MC: Here, defining a shared intention is crucial and it is really important to talk things through. What is the collective aim: is it to become self-sufficient, is it to create new food environments which are pleasurable and which are in sync with agroecological principles, is it about creating a collective space for reflection? When there is a collective, commons perspective there is no longer a dominant focus on creating a market share and engaging customers. This is less easy than we think because we are trained to think in terms of developing a unique selling proposition to the right group of customers. When commons comes into play, all the participants’ talents become relevant. Unlocking these talents in relation to the commons is some form of magic once enrolled.
MC: Commoning is about creating a shared intention in relation to collectively fostering a common. If the common is related to knowledge or the open use of technology, the group responsible needs to think about what they want the role of technology to be.
Speaking generally, there are two ways in which technology can be supportive towards the commons/food democracy.
A first way concerns technology’s labor saving effects. There are ample examples of technology resulting in less labor and more free time. The question is however what is being done with the time opened up by technology. Is it freed up in order to invest in more and bigger systems of production or is it used to create new meaningful social relationships?
A second way is to directly make use of technology to foster more cohesive and open relationships within a particular system. Examples can be apps that allow more easy communication between a CSA and its harvesters, apps that enable local residents to interactively map and connect with their food environment or an open source platform where people can offer their skills to a community.

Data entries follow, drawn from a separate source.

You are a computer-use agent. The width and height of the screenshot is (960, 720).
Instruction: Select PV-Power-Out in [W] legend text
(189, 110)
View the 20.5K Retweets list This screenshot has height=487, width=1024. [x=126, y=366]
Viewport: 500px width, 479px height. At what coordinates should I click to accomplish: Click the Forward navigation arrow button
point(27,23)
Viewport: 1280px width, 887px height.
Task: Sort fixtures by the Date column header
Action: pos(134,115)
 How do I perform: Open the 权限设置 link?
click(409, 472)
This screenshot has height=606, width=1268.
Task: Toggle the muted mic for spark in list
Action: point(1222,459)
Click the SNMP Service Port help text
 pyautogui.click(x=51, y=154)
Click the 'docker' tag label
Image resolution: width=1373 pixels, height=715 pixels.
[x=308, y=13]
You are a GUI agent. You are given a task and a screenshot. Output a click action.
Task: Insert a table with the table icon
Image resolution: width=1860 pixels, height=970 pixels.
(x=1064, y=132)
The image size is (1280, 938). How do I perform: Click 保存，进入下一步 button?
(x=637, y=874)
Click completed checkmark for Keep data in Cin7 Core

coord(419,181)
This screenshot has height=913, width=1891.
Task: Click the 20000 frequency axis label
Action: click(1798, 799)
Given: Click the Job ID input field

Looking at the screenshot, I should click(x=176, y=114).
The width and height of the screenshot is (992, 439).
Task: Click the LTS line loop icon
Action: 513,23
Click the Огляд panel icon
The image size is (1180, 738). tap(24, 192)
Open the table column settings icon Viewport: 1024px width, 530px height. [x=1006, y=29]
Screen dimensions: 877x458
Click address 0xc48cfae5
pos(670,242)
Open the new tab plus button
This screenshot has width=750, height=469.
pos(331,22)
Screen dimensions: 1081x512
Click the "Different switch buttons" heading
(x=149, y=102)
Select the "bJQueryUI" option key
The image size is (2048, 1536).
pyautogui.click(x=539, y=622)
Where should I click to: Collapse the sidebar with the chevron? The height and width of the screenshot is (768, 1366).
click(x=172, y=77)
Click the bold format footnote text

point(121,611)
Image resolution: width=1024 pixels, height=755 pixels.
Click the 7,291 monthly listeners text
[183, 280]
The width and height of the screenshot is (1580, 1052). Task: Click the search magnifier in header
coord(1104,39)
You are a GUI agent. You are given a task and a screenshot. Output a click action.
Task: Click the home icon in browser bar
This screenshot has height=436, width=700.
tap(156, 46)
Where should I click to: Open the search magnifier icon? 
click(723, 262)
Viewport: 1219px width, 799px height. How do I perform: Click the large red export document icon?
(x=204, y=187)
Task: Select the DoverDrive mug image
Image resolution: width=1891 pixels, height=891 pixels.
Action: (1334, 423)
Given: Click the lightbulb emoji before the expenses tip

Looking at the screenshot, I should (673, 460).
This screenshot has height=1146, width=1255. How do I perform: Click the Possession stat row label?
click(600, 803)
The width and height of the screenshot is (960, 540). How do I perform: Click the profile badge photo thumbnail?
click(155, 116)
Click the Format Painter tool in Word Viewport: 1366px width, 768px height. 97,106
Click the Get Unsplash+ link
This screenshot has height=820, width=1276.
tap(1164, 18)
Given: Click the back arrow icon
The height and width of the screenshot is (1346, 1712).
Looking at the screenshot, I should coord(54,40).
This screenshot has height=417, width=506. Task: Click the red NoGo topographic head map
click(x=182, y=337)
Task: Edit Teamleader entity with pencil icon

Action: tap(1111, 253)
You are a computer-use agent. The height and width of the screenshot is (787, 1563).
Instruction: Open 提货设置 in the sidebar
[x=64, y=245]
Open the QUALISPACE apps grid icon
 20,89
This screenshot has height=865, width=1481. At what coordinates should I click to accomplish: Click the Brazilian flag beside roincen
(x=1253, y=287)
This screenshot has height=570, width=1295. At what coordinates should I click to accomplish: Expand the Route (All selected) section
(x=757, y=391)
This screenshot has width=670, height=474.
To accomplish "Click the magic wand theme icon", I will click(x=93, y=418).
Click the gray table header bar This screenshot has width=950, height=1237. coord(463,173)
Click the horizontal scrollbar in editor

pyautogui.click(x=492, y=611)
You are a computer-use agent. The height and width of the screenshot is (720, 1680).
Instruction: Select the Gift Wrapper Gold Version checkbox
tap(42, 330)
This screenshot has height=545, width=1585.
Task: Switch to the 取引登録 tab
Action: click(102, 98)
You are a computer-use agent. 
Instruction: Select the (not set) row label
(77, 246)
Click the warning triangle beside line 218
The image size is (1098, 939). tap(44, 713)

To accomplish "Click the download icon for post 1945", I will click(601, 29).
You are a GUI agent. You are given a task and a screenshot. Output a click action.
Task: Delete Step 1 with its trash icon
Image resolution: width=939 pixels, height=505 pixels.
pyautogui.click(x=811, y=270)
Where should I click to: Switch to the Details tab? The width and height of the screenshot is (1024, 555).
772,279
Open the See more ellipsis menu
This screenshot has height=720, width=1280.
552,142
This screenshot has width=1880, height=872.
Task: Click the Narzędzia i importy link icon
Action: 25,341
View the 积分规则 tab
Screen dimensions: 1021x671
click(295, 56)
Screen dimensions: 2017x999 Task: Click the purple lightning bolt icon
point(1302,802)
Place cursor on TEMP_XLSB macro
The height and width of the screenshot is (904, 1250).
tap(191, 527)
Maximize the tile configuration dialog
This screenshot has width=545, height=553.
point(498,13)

MC: Engaging with the commons and perspective of Food Democracy can bring new opportunities I think. Technology is often seen as instrumental to the labor-saving and efficiency-increasing objectives of the market. A technology serves either to increase productivity or to become a product of its own, and it is not seen as a companion in the commons. When the food tech development and its open source is accompanied by other fields of action in which individual ownership and entrepreneurship are revolved towards commons, they will soon become instrumental in collective action, ownership and the growing of wealthy, healthy and of even ‘sacred’ places for their own sake.